== Segment start ==
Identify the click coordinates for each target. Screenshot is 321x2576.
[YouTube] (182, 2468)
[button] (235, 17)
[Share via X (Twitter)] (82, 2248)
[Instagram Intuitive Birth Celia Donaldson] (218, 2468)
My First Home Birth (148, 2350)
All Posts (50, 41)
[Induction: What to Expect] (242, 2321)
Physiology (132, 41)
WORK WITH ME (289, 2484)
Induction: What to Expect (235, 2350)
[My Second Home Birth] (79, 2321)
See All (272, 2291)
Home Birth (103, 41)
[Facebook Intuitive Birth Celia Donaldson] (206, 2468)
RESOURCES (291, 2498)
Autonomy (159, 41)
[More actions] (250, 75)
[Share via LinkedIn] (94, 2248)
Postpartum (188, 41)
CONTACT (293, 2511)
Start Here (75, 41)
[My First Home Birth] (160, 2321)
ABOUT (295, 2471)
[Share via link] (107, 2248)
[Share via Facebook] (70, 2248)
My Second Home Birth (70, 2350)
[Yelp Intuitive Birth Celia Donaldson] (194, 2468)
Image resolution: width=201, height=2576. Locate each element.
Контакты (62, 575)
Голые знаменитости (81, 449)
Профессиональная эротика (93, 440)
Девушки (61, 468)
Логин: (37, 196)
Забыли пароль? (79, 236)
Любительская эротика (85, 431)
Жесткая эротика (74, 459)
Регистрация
== Segment end ==
### To do
Each line from the one containing "Start Here (75, 41)" to the end of the records should be echoed exactly, and no other line.

### Solution for this task
Start Here (75, 41)
[My First Home Birth] (160, 2321)
ABOUT (295, 2471)
[Share via link] (107, 2248)
[Share via Facebook] (70, 2248)
My Second Home Birth (70, 2350)
[Yelp Intuitive Birth Celia Donaldson] (194, 2468)
Image resolution: width=201, height=2576. Locate each element.
Контакты (62, 575)
Голые знаменитости (81, 449)
Профессиональная эротика (93, 440)
Девушки (61, 468)
Логин: (37, 196)
Забыли пароль? (79, 236)
Любительская эротика (85, 431)
Жесткая эротика (74, 459)
Регистрация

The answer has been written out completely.